Tasks to complete »
• 1. In the ESG controller interview, what is named as the most rewarding aspect?
• 2. Print the rows exactly, beginning with the line that contains "Go up one folder level" and continuing through the line that contains "click(311, 453)".

Extract to read »
+++
What’s been the most rewarding aspect?

Getting to build something new with a team in a rapidly evolving space…This cross-disciplinary environment has ample opportunities to establish best practices...We get to figure out what makes the most sense and shape things.

How closely do ESG controllers work with CFOs and finance teams?

As an ESG controller, I help connect finance with various cross-functional teams to bridge non-financial information with financial information…The integration of non-financial sustainability information like greenhouse gas emissions in carbon tonnes, electricity in kilowatts, water, etc. and traditional financial metrics and measures like revenues and operating costs is key to decision-making.

What skills do you need to thrive as an ESG controller?

Fostering collaboration and alignment across teams. While someone that can bring the same rigor and diligence seen in financial reporting to the ESG reporting space is important, none of that works if you don’t know how to collaborate, build trust and strong partnerships, and innovate on how to bring those past experiences into a new space.

[The] ability to bring clarity on what’s most important, right now…The landscape is rapidly evolving, and because there is a bit of wait-and-see for some of the global reporting rules to become final, you have to be able prioritize and reprioritize appropriately, take a look at the regulatory reporting landscape, but also other needs internally and externally, [and] look for common denominators and start there…

The space is dynamic, you should be too. You will need to be able to think outside the box and rethink that box at times. This cross-disciplinary environment has no real established best practices yet. You get to figure out what makes the most sense and shape things. Roll up your sleeves and lean into it.

Strong understanding of financial reporting, accounting, internal controls, and risk: Speed and quality of information is what your organization will need and what stakeholders expect, not just to meet upcoming regulatory requirements, but to make informed decisions to enable your sustainability strategy.
+++
(Element and text position data)
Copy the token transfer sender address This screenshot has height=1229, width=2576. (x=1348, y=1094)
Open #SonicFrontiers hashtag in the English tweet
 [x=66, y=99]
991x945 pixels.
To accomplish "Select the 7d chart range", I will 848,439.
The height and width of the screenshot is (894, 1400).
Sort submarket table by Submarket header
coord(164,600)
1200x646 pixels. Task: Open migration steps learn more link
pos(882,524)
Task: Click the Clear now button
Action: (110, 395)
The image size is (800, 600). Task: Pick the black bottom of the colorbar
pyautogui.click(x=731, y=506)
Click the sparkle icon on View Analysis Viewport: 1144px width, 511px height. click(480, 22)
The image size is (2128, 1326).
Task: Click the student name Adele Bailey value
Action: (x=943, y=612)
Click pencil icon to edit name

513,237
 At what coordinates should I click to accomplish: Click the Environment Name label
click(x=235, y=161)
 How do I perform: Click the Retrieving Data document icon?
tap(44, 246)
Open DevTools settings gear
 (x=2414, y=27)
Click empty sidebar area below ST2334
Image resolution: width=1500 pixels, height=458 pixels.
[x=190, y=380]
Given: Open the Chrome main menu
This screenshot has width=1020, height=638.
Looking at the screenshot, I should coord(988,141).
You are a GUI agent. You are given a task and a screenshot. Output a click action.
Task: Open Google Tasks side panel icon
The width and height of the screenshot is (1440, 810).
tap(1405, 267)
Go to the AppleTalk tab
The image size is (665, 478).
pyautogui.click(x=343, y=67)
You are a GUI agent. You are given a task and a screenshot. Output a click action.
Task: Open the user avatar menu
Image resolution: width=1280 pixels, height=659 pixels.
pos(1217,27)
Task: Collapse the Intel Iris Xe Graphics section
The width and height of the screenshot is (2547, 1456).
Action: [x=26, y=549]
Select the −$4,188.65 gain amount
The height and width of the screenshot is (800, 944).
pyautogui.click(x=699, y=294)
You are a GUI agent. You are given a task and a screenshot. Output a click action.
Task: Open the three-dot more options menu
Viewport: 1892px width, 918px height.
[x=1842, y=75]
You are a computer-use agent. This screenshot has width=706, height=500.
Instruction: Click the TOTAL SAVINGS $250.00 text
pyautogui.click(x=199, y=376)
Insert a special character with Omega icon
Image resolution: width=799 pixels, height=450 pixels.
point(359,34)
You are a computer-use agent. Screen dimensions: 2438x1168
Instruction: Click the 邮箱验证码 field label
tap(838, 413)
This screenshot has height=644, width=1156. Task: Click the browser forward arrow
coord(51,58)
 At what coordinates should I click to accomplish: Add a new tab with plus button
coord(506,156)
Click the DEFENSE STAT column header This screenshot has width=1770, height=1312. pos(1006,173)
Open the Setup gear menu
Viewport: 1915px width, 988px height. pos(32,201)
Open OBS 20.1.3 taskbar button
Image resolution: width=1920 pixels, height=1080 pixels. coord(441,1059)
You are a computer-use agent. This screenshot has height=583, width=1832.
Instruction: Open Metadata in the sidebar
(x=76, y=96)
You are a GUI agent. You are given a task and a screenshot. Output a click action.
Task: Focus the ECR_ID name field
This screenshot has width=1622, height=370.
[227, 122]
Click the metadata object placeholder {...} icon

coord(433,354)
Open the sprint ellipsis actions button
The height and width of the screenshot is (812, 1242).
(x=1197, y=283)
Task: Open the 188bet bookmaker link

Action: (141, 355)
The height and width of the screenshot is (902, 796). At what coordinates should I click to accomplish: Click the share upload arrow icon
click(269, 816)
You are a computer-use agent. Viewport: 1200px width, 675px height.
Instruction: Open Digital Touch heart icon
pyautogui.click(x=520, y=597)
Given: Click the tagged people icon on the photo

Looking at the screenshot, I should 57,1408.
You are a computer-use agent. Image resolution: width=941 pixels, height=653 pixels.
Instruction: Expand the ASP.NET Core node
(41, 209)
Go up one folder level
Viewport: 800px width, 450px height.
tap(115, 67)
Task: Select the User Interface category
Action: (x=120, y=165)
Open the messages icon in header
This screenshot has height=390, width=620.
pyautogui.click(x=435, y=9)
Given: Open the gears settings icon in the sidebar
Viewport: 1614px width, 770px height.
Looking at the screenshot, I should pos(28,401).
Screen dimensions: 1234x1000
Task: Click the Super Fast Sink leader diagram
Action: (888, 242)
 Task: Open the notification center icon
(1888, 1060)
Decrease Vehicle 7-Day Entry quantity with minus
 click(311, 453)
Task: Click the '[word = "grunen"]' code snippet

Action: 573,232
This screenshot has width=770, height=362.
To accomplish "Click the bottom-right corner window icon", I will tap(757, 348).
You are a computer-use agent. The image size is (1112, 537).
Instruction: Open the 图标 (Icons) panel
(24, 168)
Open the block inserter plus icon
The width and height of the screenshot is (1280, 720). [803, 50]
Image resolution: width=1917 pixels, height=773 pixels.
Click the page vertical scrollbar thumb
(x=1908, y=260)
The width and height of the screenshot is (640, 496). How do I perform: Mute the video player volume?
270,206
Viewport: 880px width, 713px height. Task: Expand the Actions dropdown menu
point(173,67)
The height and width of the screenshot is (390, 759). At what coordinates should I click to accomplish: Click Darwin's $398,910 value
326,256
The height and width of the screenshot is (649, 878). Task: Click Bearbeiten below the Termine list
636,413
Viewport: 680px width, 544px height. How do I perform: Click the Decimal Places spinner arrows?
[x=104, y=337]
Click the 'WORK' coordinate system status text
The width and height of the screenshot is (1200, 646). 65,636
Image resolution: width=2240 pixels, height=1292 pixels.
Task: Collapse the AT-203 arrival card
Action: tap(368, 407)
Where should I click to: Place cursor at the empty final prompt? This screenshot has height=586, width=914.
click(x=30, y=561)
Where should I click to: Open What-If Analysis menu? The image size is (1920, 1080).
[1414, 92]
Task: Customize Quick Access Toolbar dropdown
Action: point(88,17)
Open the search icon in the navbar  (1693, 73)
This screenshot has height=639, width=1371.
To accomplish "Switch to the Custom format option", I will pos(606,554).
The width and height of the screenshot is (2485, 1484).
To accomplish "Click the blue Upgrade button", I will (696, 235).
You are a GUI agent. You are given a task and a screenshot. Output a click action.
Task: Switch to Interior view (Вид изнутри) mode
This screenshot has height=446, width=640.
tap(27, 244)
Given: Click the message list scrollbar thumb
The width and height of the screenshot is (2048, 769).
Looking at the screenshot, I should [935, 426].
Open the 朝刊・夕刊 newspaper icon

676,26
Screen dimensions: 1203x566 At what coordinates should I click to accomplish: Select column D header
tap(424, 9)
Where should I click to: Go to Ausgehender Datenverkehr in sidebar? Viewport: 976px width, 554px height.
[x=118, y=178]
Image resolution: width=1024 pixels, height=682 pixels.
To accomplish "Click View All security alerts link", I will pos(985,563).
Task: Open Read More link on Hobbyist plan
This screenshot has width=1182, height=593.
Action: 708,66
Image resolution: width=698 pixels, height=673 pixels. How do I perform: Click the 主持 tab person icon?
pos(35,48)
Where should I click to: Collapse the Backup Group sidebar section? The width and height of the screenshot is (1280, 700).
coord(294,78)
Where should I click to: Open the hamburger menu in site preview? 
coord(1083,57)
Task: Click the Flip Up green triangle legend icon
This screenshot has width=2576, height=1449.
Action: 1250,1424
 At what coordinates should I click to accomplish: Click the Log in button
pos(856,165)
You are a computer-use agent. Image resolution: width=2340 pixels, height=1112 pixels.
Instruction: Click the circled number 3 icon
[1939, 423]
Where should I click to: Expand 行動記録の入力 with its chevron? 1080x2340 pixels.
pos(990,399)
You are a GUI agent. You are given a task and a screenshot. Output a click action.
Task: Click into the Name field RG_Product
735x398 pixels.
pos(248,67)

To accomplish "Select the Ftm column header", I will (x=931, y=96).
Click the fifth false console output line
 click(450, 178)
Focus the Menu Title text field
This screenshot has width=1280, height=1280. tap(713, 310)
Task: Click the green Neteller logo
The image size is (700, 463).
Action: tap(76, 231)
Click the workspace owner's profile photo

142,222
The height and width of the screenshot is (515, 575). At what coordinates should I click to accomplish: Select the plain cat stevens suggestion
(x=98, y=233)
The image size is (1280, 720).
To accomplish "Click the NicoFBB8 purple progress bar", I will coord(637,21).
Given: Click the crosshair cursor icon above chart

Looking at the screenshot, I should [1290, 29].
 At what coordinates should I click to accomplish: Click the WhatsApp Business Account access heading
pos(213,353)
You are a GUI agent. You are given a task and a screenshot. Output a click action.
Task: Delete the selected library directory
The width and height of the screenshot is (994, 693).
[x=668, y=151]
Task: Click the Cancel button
+++
Completed exercise »
• 1. Getting to build something new with a team in a rapidly evolving space.

• 2.
Go up one folder level
Viewport: 800px width, 450px height.
tap(115, 67)
Task: Select the User Interface category
Action: (x=120, y=165)
Open the messages icon in header
This screenshot has height=390, width=620.
pyautogui.click(x=435, y=9)
Given: Open the gears settings icon in the sidebar
Viewport: 1614px width, 770px height.
Looking at the screenshot, I should pos(28,401).
Screen dimensions: 1234x1000
Task: Click the Super Fast Sink leader diagram
Action: (888, 242)
 Task: Open the notification center icon
(1888, 1060)
Decrease Vehicle 7-Day Entry quantity with minus
 click(311, 453)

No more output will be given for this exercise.